APM - Mustang, again ground up and different. I don't have enough
hands on to know how different from reference.

Broadcom - Coming Soon(tm) - Again no hands on or any data, but
certainly very interesting..

... now add in every variant of ground up implementation and you have
50 shades of gray..

And billions of dollars financing those efforts in parallel. It's an arms race, (like the pun?). Wonder why a Japanese conglomerate offered to purchase ARM ltd. for such a large figure? Wonder why intel has arm licenses now? Your group might only be able to focus on a few ARM offerings, but there are dozens and dozens of ARM teams alone that would dispute your arithmetic above.

-------------
Soo.. depending on your target hardware, you may be better off with
gcc if the end goal is general all-around performance. (It does a
quite respectable job of being generic) I realize a lot of people have
strong feelings for or against it. I leave that to the reader to
decide..

You misconstrue concepts. Nobody, especially me, implies that one pathway (to a Unikernel [1] if you like) suites all near-optimized solutions. That would be pointless. What you allude to, already exists in some of the more progressive data/cloud vendor clouds. We are talking about a unikernel for different classes of problems, across arm8 and x86-64 and GPU architectures, not thousands of (arch) processor variants. However, those other processor (arch) variants and the folks that earn a living off of those variants, are not sitting back idle, either.

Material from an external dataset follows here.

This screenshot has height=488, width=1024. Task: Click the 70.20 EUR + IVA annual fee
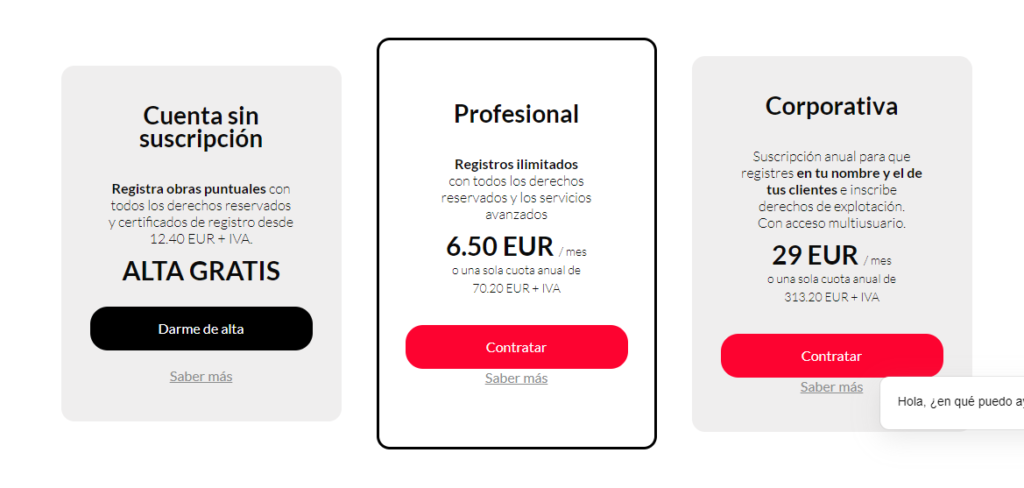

Back to my own glass house.. It will take a few years, but I am trying
to make it easier (internally) to expose in some clear way all the
pieces which compose a fine tuning per-processor. If this was "just"
scheduling models it would be really easy, but it's not.. Those
latencies and other magic bits decide things like.. "should I unroll
this loop or do something else" and then you venture into the land of
accelerators where a custom regalloc may be what you really need and
*nothing* off the shelf fits to meet your goals.. (projects like that
can take 9 months and in the end only give a general 1-5% median
performance gain..)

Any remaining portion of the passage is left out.